Task directions :: Collect every line of the data below that contains the word "click". Case counts.

Records for this task ::
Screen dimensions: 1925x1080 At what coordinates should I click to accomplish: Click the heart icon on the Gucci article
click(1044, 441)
...
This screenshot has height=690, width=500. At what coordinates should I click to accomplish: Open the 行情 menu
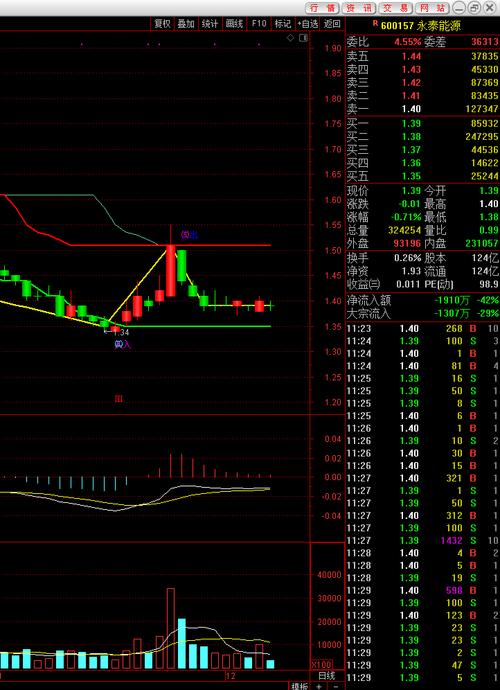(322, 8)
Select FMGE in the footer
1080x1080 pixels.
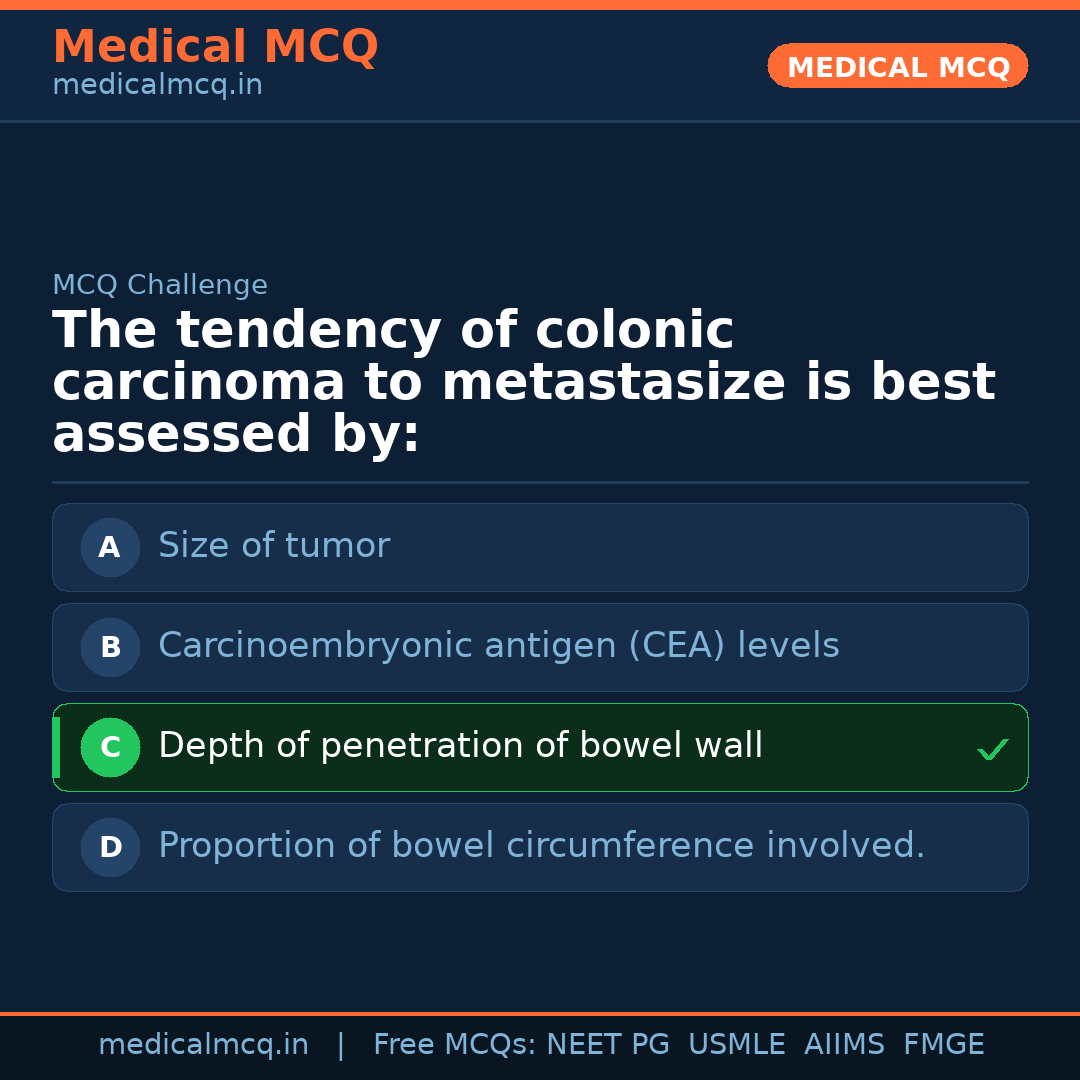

Correct output ::
Screen dimensions: 1925x1080 At what coordinates should I click to accomplish: Click the heart icon on the Gucci article
click(1044, 441)
This screenshot has height=690, width=500. At what coordinates should I click to accomplish: Open the 行情 menu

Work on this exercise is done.